Created a year ago, the ICER has only a two-year term. This means it will have to push the pace next year to ensure that it has solidly paved the way for education reforms to materialise.
Among the many elements the ICER seeks to introduce is “accountability”.
“Thailand has fallen into an educational crisis because of indifference and the lack of contributions from concerned parties. They sometimes take educational matters for granted. They do not really show or take responsibility,” ICER chairman Dr Charas Suwanwela said recently.
Dr Chalermchai Boonyaleepun, who chairs the ICER subcommittee on structural reform, said he would propose to the government that agencies in charge of educational management be made accountable if education was of poor quality.
“We will redesign the structure to make it clear who is responsible for what. Then, if any problem occurs, the agency in charge of that part will be liable for the consequences,” he said.
Both Charas and Chalermchai were speaking at a press conference on the ICER’s work during its first year.
Earlier this year, the Equitable Education Fund came into effect.
The Early Childhood Development Bill, the National Higher Education Bill, and the Innovative Education Area Bill, meanwhile, have already reached the government.
The draft bill on the Curriculum Development Institute (Public Organisation) is now ready for submission to the Cabinet.
“Schools will be at the heart of the education reform, as we aim to boost their competitiveness in the international arena,” Charas said. “We can support schools with curriculum, digital platforms and other requirements.”
He said great schools would make a good impact on teachers and students. Charas believed that for the education reform to be successful, schools should become autonomous.
“Those overseeing schools should play just a supporting role,” he said.
He believed that when many schools grouped together, innovative education would materialise.
According to Chalermchai, about 3,000 Pracha Rath schools and 40 Rath Ruam Pattana schools should be ready to transform themselves into autonomous schools during the pilot phase of the move to give autonomy to schools across the country.
Chalermchai also emphasised that the Education Ministry should undergo structural overhaul to become lean.
“Today, the Education Ministry is very big. Its workforce is even bigger than that of the Armed and police forces combined,” he said. “And, the Education Ministry also receives a bigger budget.”
He recommended a review of all independent agencies and all agencies under the Education Ministry to curb redundancy.
Kraiyos Patrawart, who sits on the Equitable Education Fund’s board, said the scope of the fund’s responsibility would not overlap that of other agencies.
“We will work in coordination with relevant agencies,” he said.
Kraiyos supported the Innovative Education Area Bill, as he believed it would enhance integration and collaboration of all sectors in regard to education.

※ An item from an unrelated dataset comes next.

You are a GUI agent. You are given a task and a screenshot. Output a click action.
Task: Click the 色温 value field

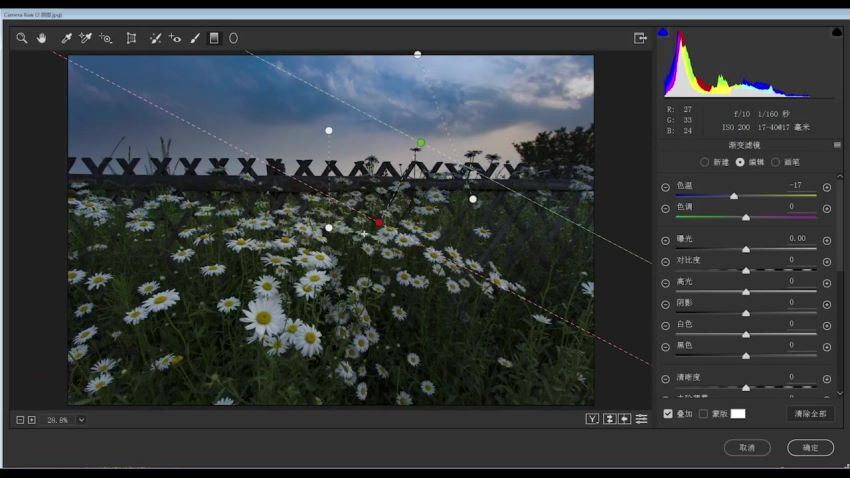[796, 185]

Charas said Rayong and Si Sa Ket provinces would be among the first provinces to get the innovative education areas.
“We will develop such an area in Rayong first because it has a variety of industries. It has special needs,” Charas said.
As for Si Sa Ket, he said an innovative education area would be developed there to become a model.

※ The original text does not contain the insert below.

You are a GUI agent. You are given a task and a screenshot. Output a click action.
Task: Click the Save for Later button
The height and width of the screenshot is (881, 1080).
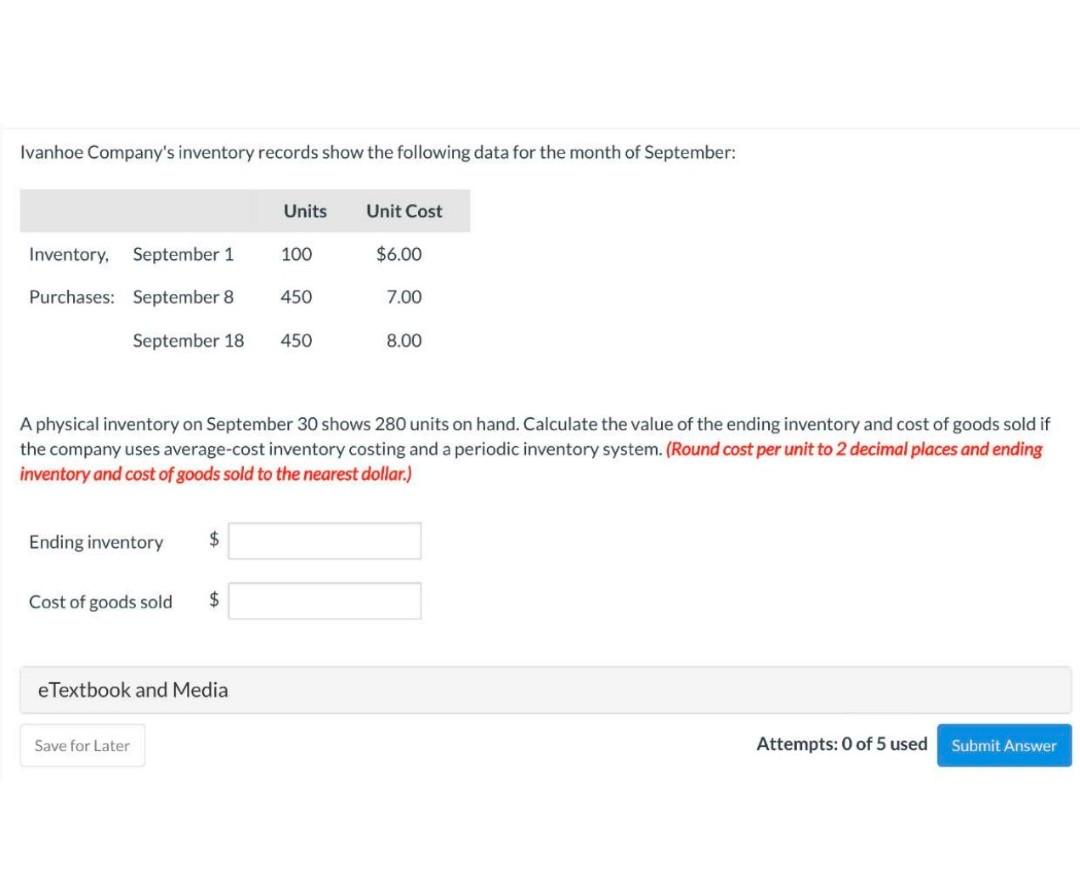83,745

“Si Sa Ket has poverty problems. But we will prove that it too can have innovative education,” Charas said.
He expected innovative education areas to spring up in a few areas before the start of the second semester of the 2018 academic year.
According to Charas, when relevant parties can provide good schools in all provinces of Thailand, “tea-money problems” in the educational sector will automatically end.

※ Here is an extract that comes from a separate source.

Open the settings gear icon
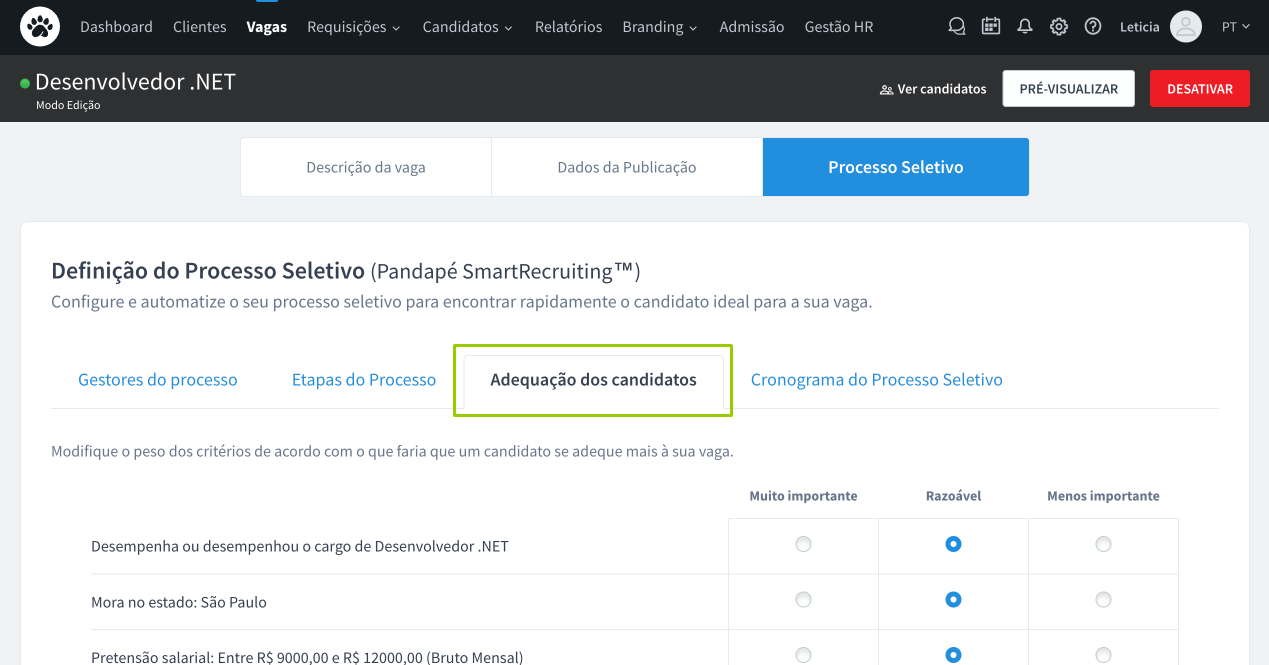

It is widely known that some parents have tried to offer “tea money” to Thailand’s top schools in a bid to have their children enrolled there.
Yuvadee Nakapadungrat, who chairs the ICER subcommittee on providing educational services, said the Curriculum Development Institute would play a key role in many aspects of education.
“The curriculum should be improved to tackle illiteracy among some students, with the help of some new tools,” she said. “Also, we have to prepare a curriculum that can ensure even those with special needs can access quality education.”
She added that guidelines would also be developed to boost integration of relevant agencies such as the Office of Basic Education Commission and the Institute for the Promotion of Teaching Science and Technology in curriculum development.
“Moreover, we will provide digital platforms whereby teachers can find knowledge and teaching resources,” Yavadee said with a bright hope of better education for Thais.